TASK MATERIAL:

****

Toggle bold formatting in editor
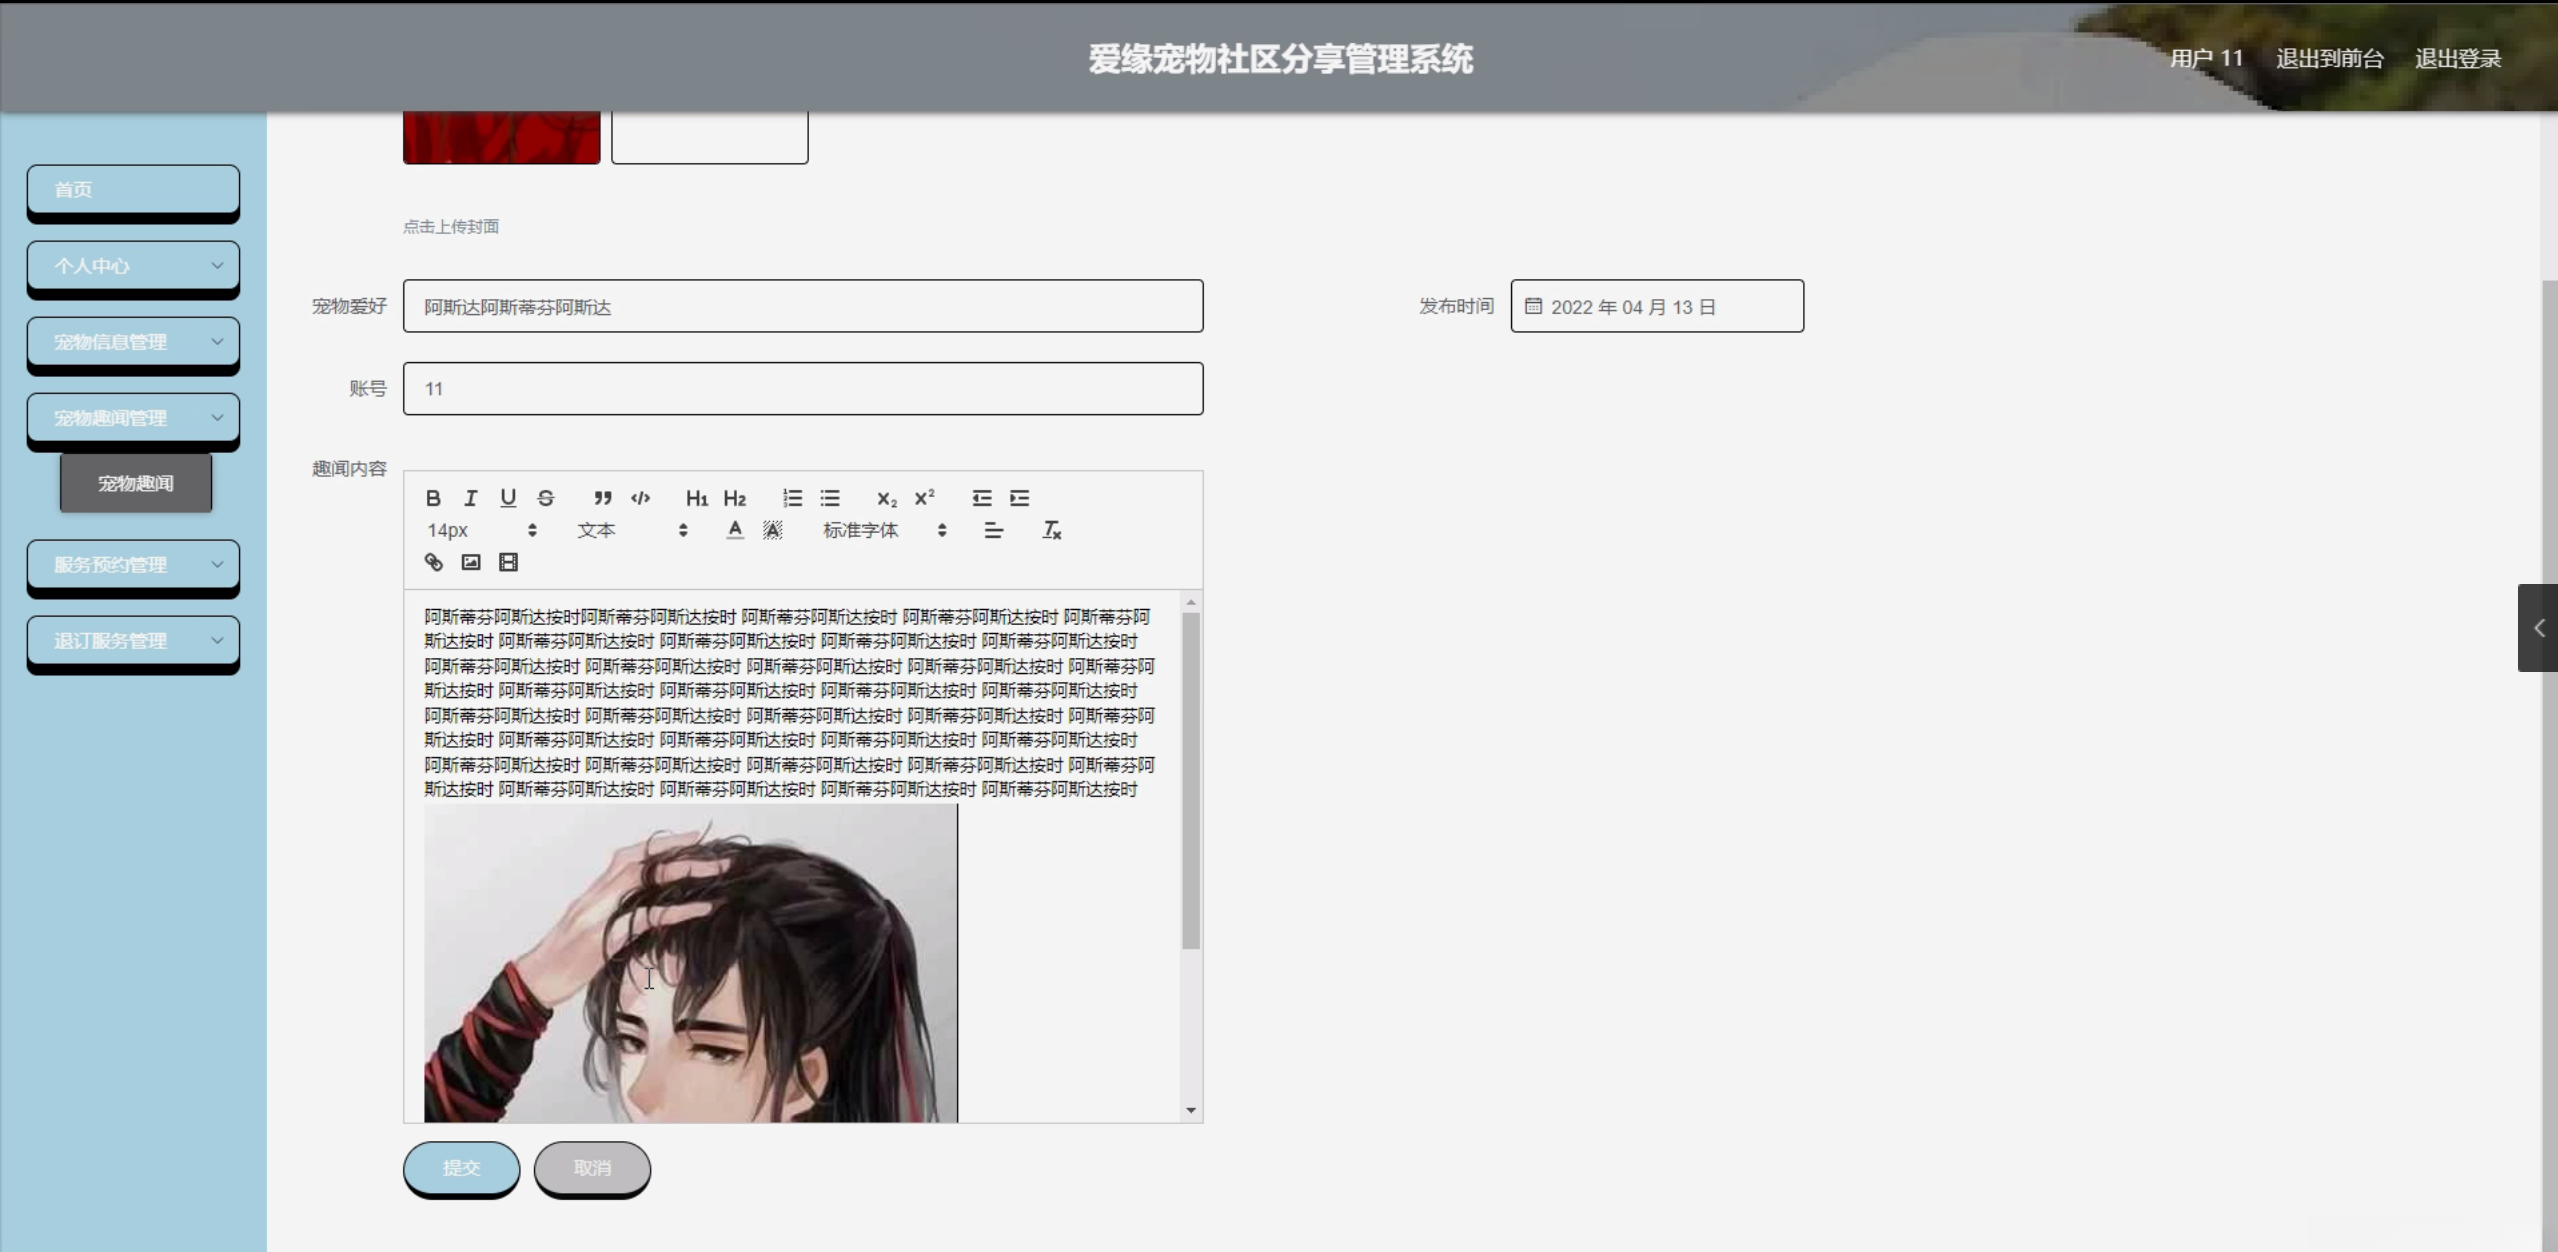The image size is (2558, 1252). click(433, 498)
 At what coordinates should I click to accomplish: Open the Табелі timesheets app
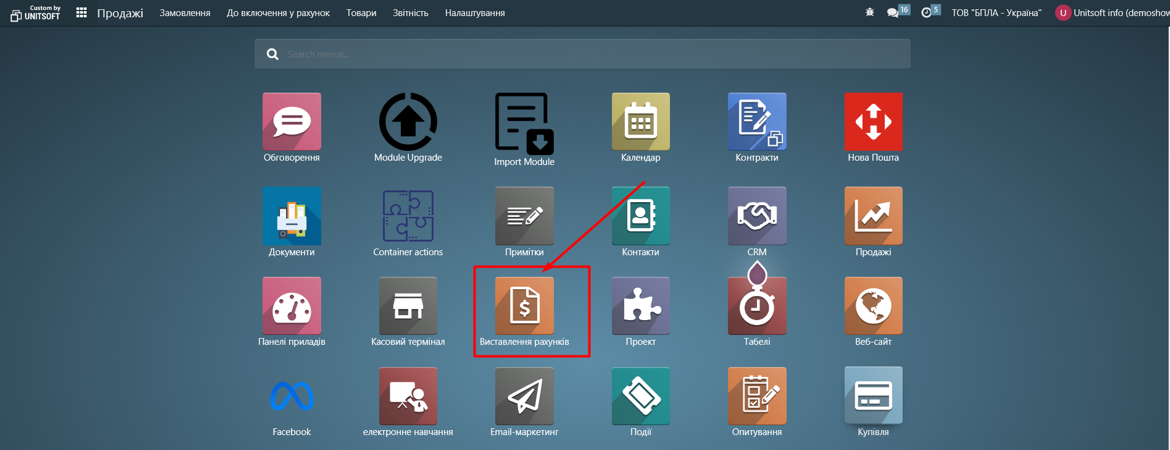pyautogui.click(x=756, y=306)
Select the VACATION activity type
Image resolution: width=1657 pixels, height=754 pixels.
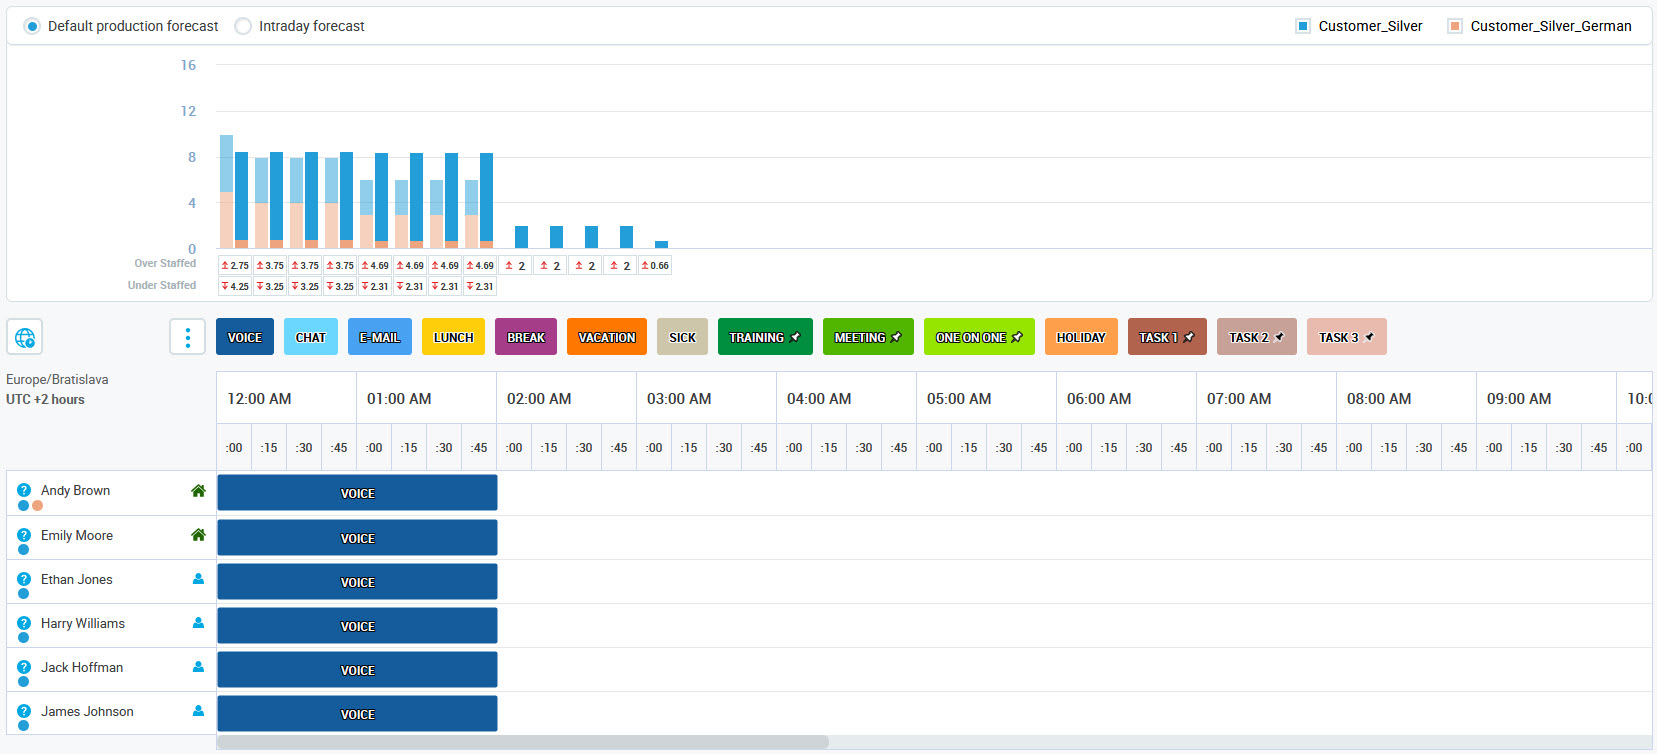coord(606,337)
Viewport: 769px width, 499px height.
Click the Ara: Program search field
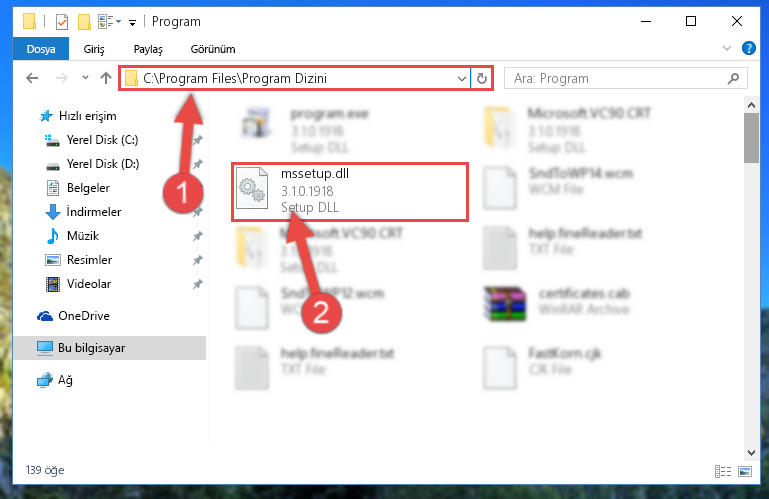coord(616,79)
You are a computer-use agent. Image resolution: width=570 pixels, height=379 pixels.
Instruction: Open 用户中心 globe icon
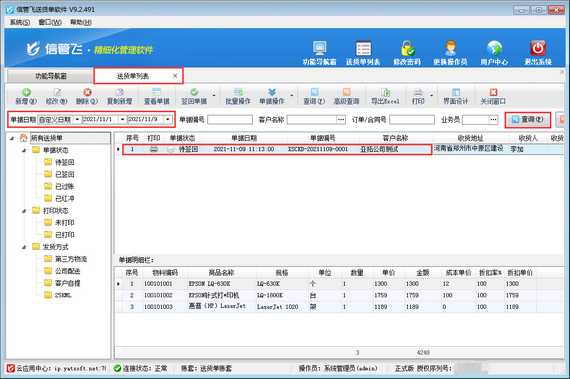click(x=494, y=48)
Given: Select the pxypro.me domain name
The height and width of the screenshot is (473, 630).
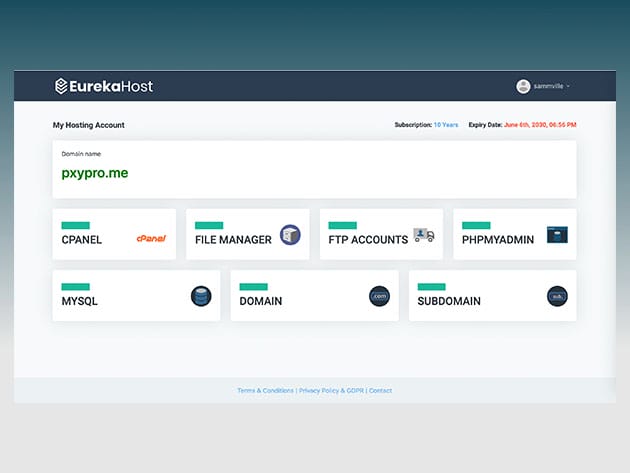Looking at the screenshot, I should (95, 173).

****

WHAT THE TASK REQUIRES: Please return all of the entries above word for word, leaving out the pictures.

TASK ANSWER:
Toggle bold formatting in editor
The image size is (2558, 1252). click(433, 498)
 At what coordinates should I click to accomplish: Open the Табелі timesheets app
pyautogui.click(x=756, y=306)
Select the VACATION activity type
Image resolution: width=1657 pixels, height=754 pixels.
coord(606,337)
Viewport: 769px width, 499px height.
Click the Ara: Program search field
coord(616,79)
You are a computer-use agent. Image resolution: width=570 pixels, height=379 pixels.
Instruction: Open 用户中心 globe icon
click(x=494, y=48)
Given: Select the pxypro.me domain name
The height and width of the screenshot is (473, 630).
Looking at the screenshot, I should (95, 173).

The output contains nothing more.